Hugo Gildardo Castelán Sánchez, Western University

Laura Muñoz-Baena, Hugo G. Castelan-Sanchez3, Sareh Bagherichimeh, Paula Magbor, Jorge Rojas-Vargas, Amjad Khan, Abayomi Olabode, Art F. Y. Poon

Discovering & Evolving

A common assumption in virology is that surface-exposed viral proteins experience stronger adaptive evolution due to host antibody–mediated selection. However, this hypothesis has rarely been tested quantitatively across diverse viruses. To address this, we applied an evolutionary "fingerprinting" framework, defined as the joint distribution of site-specific synonymous (dS) and nonsynonymous (dN) substitution rates, enabling comparisons among non-homologous genes.

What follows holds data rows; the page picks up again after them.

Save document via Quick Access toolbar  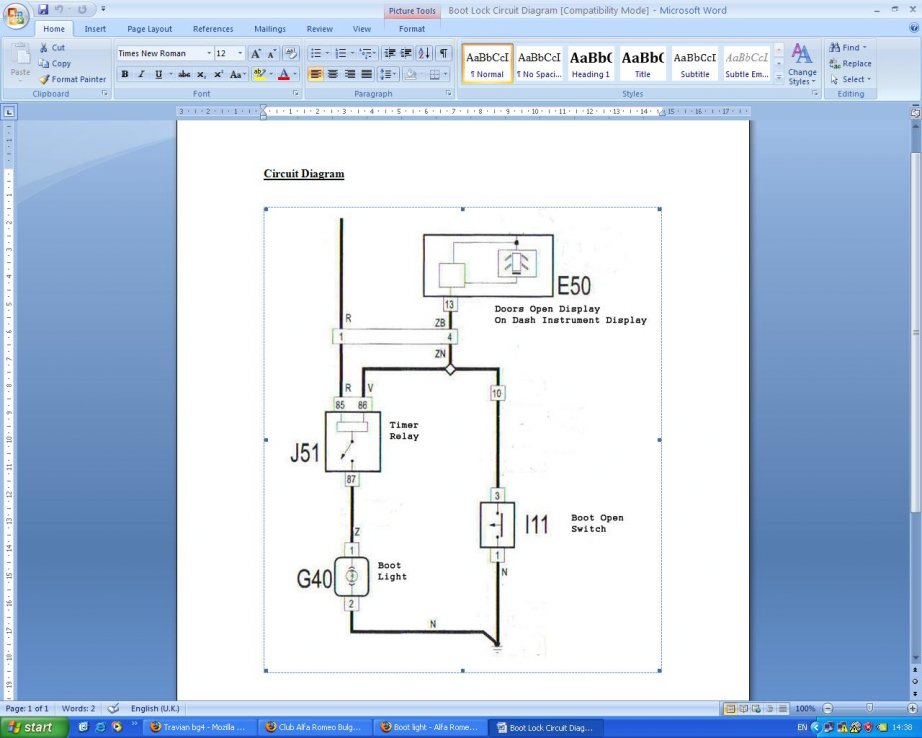coord(43,9)
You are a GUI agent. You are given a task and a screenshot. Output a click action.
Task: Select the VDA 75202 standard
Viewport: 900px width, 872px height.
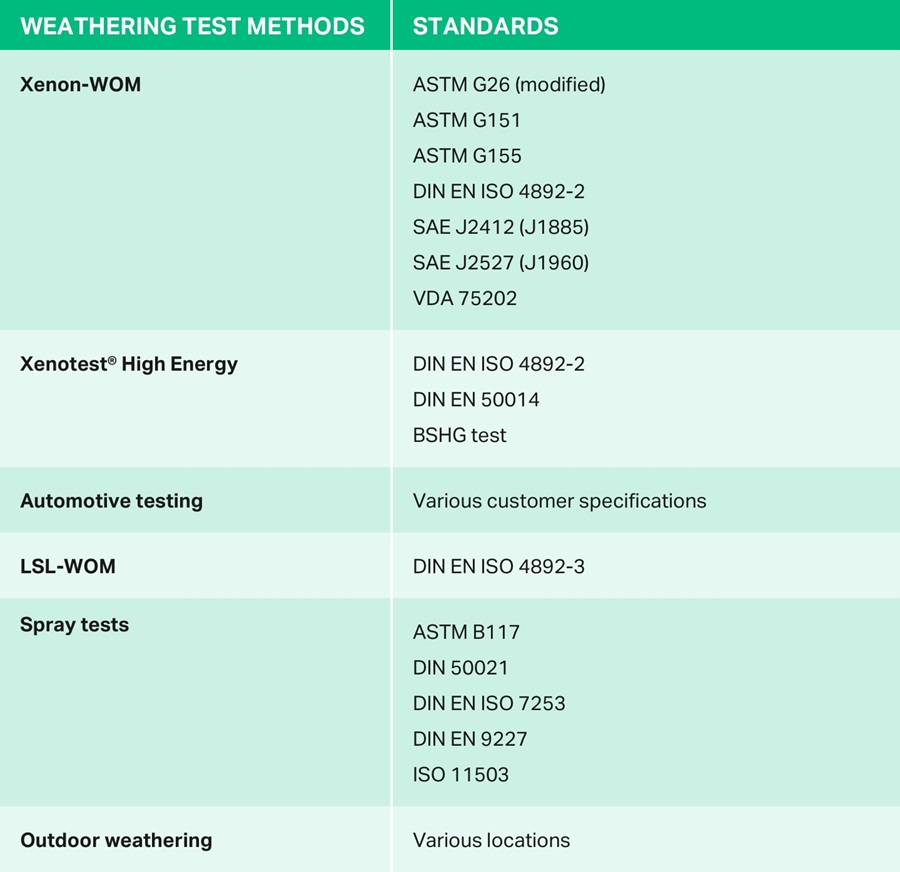(465, 298)
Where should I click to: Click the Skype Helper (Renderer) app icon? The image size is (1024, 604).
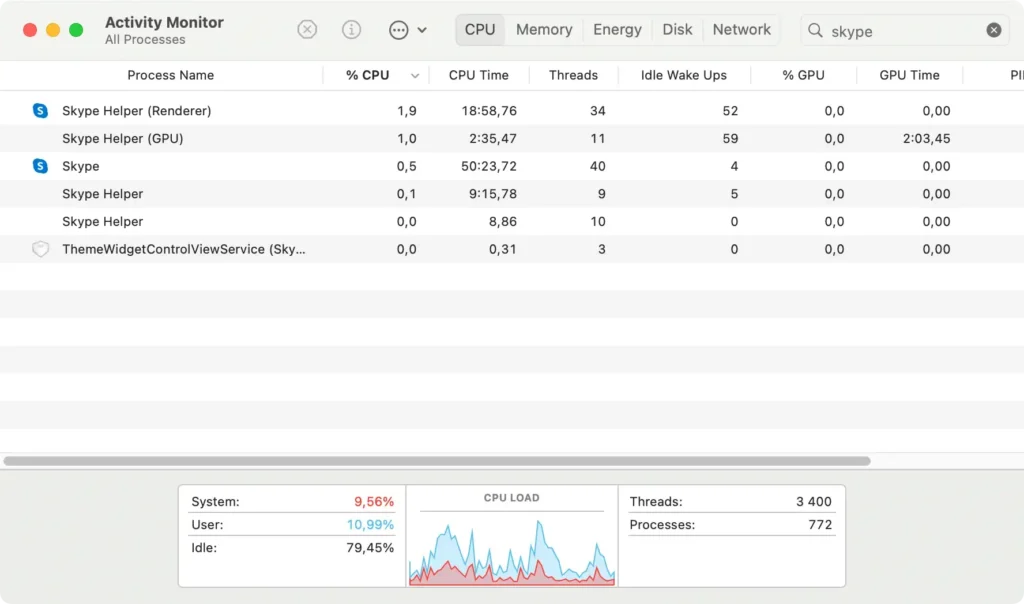click(40, 111)
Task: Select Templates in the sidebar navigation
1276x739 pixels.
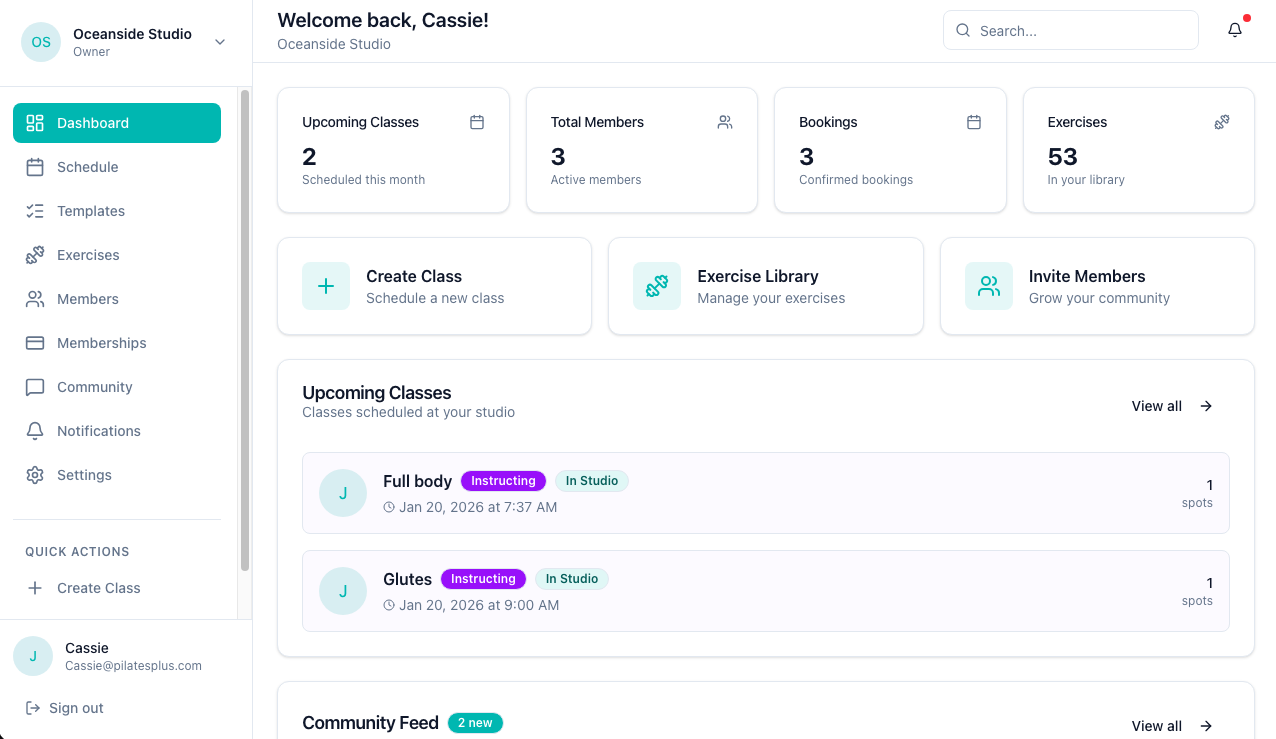Action: (x=90, y=211)
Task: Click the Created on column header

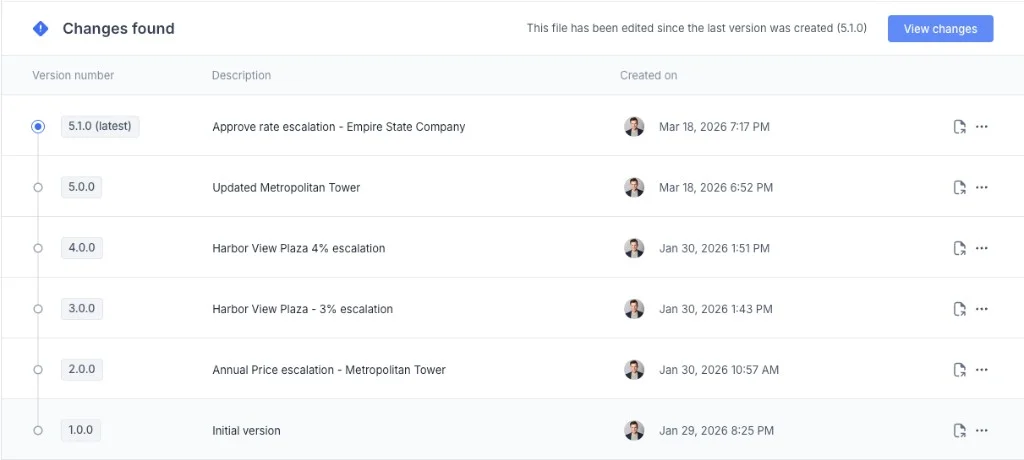Action: click(648, 76)
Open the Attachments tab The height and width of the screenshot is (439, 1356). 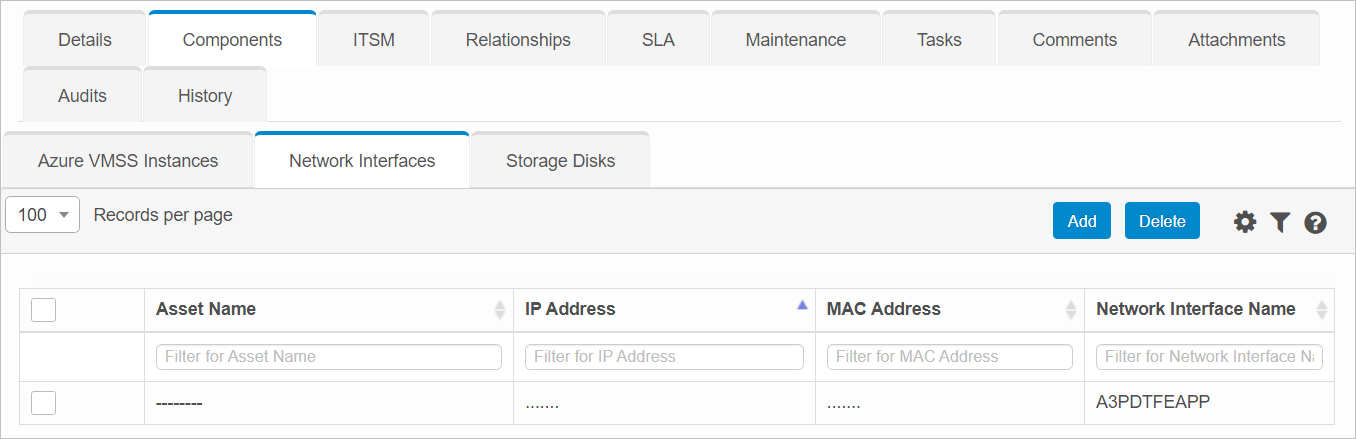tap(1236, 40)
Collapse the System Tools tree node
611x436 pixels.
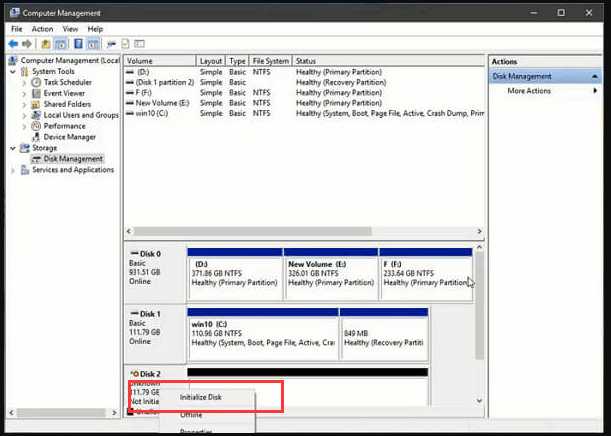tap(14, 71)
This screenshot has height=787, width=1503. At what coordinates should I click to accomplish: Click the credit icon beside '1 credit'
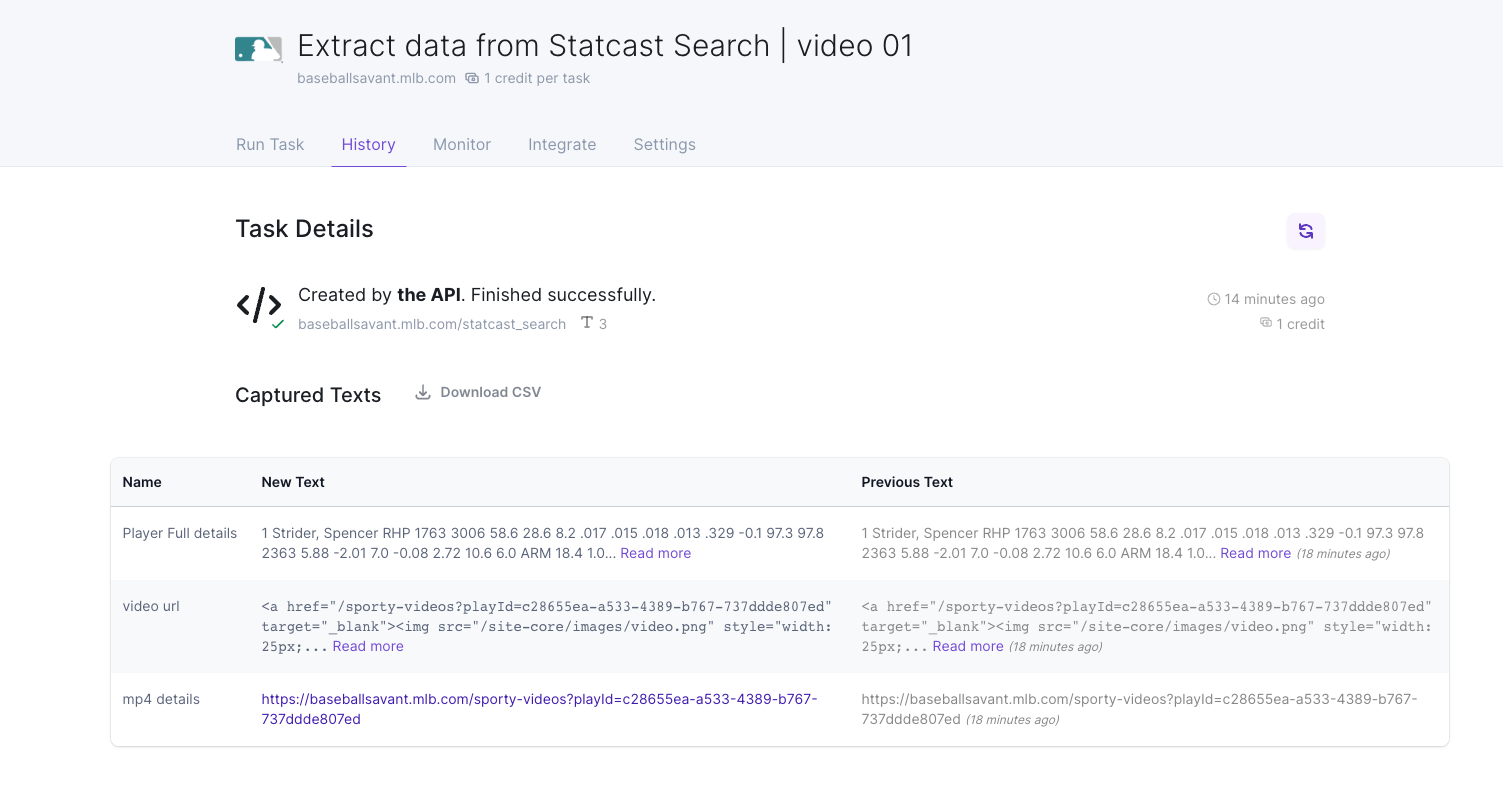(1266, 323)
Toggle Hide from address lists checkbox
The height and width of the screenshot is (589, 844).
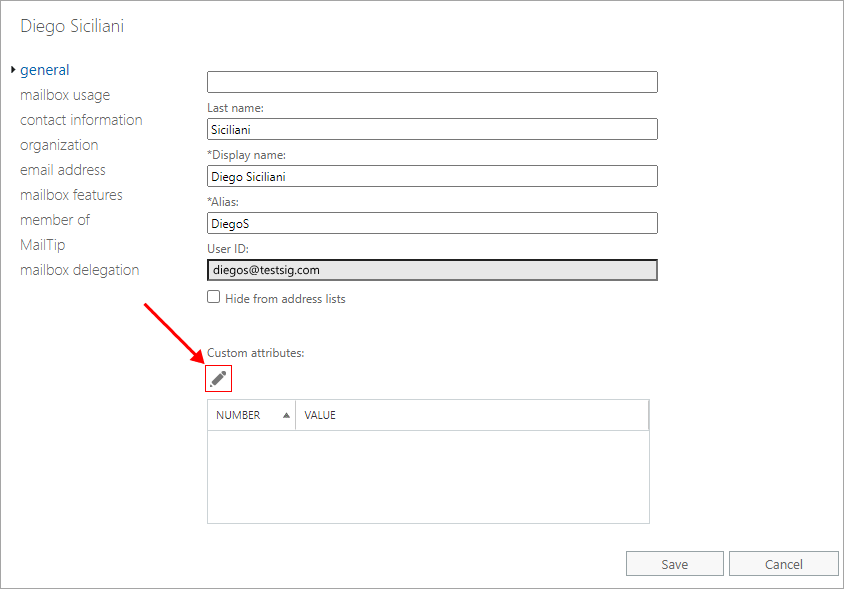tap(213, 297)
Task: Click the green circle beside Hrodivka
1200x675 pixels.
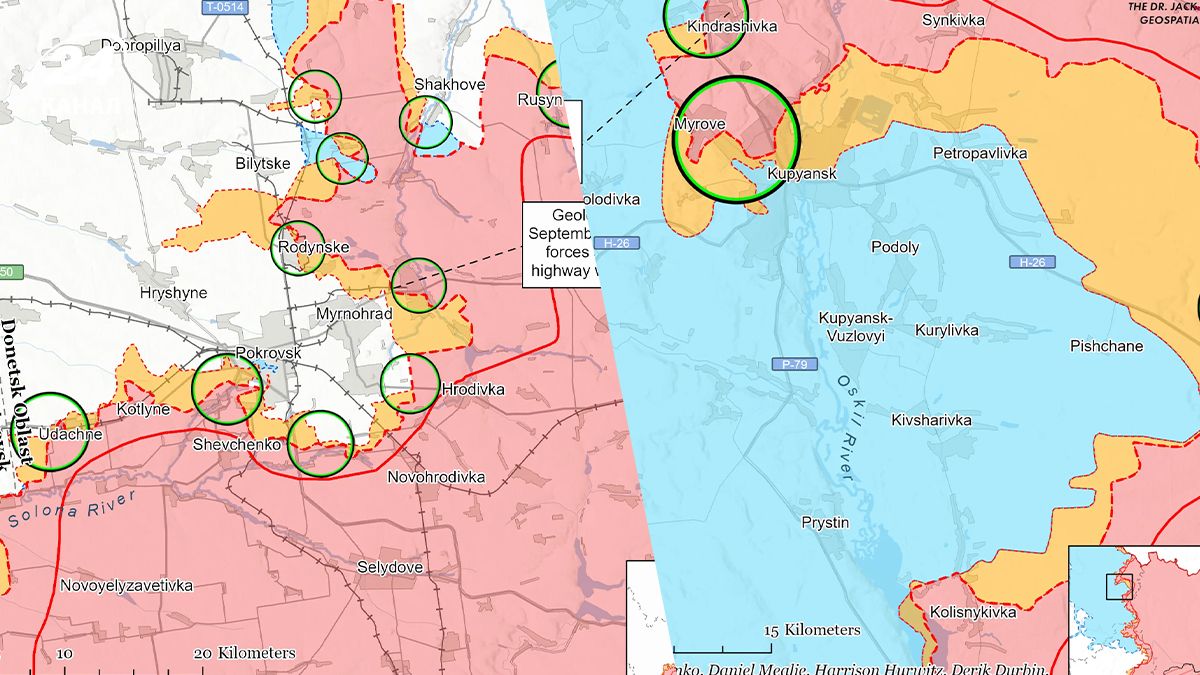Action: tap(410, 384)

We analyzed more than 42,000 GenBank sequences representing 244 protein-coding genes from 28 RNA virus species across 15 families. To control for differences in genetic diversity, alignments were down-sampled by normalizing tree lengths through progressive removal of short tips, followed by generating 10 replicate samples of L codon sites per alignment without replacement. Overlapping gene regions were excluded, and a modified FUBAR approach was used to estimate substitution rate distributions. Pairwise Wasserstein distances were then calculated between fingerprints to quantify distributional differences, and a distance-weighted k-nearest neighbors (kNN) classifier was applied to evaluate discrimination among protein categories. We found no significant distinction between surface-exposed and non-exposed proteins (accuracy 71%, recall 11%). However, among surface proteins, those from non-enveloped viruses clustered distinctly from enveloped viruses (accuracy 82%), indicating that viral architecture, rather than exposure alone, may better explain evolutionary patterns.